Without fail, they would say, "Fa guo ren" with confidence. French. I am not French. I don't know why they would guess French. I'm voting for "Gina's wildly spectacular fashion sense." No? You disagree?

Well, now that we're back to taxi-ing here in Singapore, I find myself answering the question again. The second day we were back in taxis, I was asked it, so I decided to play the game Singaporean style (which just means asking it in English. Not nearly as much fun).

Turns, out, even in Singapore, I am French.

Saturday, May 02, 2009

Scary Pancakes

Our family is in love with a pancake recipe my friend Jen gave me. It's chock full of goodness like oatmeal, ground flax seeds, wheat germ, and whole wheat flour. I showed Lisa the super maid how to make it, then confidently put it on the menu for the following week. After all, this woman has magic hands when it comes to cooking.

And yet, when she put them on the table the next week, they were like rubber. I told her maybe she had stirred it too much so she said she would stir less. But it happened again. And again.

The next time I made them myself, and let her watch again. I mixed all the dry ingredients together, then the liquids, slowly poured them in, and barely mixed them together. Aha! Lisa was just dumping everything in together and mixing it to the consistency of lotion. Problem solved!

But no. Every time since then that I have put pancakes on the menu, she has come and said, "Mum Gina, pancakes?" so I go and mix them for her. The other day she sent Megan as her representative. I went into the kitchen and said with a smile, "Lisa, are you afraid of my pancakes?"
"Yes! I am very afraid!" she said, even sounding somewhat afraid.

I've found her weakness.

Friday, May 01, 2009


Probably hundreds of times I have driven down Cavenaugh Road in Singapore. It's lined with condos on one side, and on the other, the double yellow zig zag lines that mean, "Cars may not stop, slow down, or even THINK about slowing down here." Not that you could do anything, because there is a big barbed wire fence hidden among that beautiful foliage that conceals "Istana."

Istana is the official residence of the president of Singapore, and it boasts incredible grounds (100 acres of prime downtown real estate!), including a nine hole golf course. It's also where he receives dignitaries. It is only open on certain public holidays and since it is Chinese Labor Day we thought, "This is our last chance to go!"

We had to stand in a long line, show ID, get our temperatures taken (no swine flu here!), and then go through the most beautiful security check I've ever seen. Inside, we walked up the hill which was mostly open ground (well, mostly the golf course) up to the house. We paid the extra $2 to go inside, but it wasn't all that exciting. Impressive, but they didn't let us see much.

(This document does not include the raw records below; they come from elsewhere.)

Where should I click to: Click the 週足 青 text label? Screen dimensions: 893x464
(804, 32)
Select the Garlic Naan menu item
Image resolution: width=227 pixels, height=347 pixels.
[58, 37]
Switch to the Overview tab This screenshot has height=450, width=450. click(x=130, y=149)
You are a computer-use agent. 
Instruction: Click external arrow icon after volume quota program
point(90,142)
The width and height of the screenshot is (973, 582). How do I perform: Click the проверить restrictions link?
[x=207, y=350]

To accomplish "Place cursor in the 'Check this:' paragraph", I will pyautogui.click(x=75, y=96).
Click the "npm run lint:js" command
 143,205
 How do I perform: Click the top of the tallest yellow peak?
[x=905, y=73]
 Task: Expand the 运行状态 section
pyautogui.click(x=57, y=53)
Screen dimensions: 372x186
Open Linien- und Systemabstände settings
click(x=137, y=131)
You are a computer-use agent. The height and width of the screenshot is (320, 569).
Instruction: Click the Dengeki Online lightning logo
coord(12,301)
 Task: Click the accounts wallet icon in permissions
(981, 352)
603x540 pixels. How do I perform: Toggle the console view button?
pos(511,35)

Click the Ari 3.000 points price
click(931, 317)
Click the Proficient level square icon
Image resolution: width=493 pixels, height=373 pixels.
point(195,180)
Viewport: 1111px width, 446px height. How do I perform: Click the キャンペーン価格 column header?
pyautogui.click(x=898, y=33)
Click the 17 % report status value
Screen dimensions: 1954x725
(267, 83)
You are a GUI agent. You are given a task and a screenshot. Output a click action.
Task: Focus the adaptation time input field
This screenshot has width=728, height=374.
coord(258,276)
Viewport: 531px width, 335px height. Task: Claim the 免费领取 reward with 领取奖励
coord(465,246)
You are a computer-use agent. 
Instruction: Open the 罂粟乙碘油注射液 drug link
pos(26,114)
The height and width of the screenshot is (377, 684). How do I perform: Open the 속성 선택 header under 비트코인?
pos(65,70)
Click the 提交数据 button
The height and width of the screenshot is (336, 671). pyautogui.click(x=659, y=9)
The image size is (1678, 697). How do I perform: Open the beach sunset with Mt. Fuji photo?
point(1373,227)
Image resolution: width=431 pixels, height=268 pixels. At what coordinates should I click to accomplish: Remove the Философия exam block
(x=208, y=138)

On the way out, we noticed that there was a motorcade of golf carts breaking through the crowd. It didn't occur to me that it might be someone famous - after all, they were in golf carts. But as they passed by I scanned the carts and said, "Hey! That's the president!" Unfortunately Erik had the camera and didn't know it was the president. I presume that was his wife with him, and some guards or groupies or something filling the other carts. So, bonus! That made the $1 admission to the park so worth it!

Another Singapore landmark done.

Erik doesn't have swine flu. Whew!

The most beautiful security check I've ever seen.

The view from the house looking out over Singapore. And that's just from the ground floor! It pays to be president of Singapore, even if you don't really have any power.

The residence itself. If you go, don't bother going inside. Not much to see.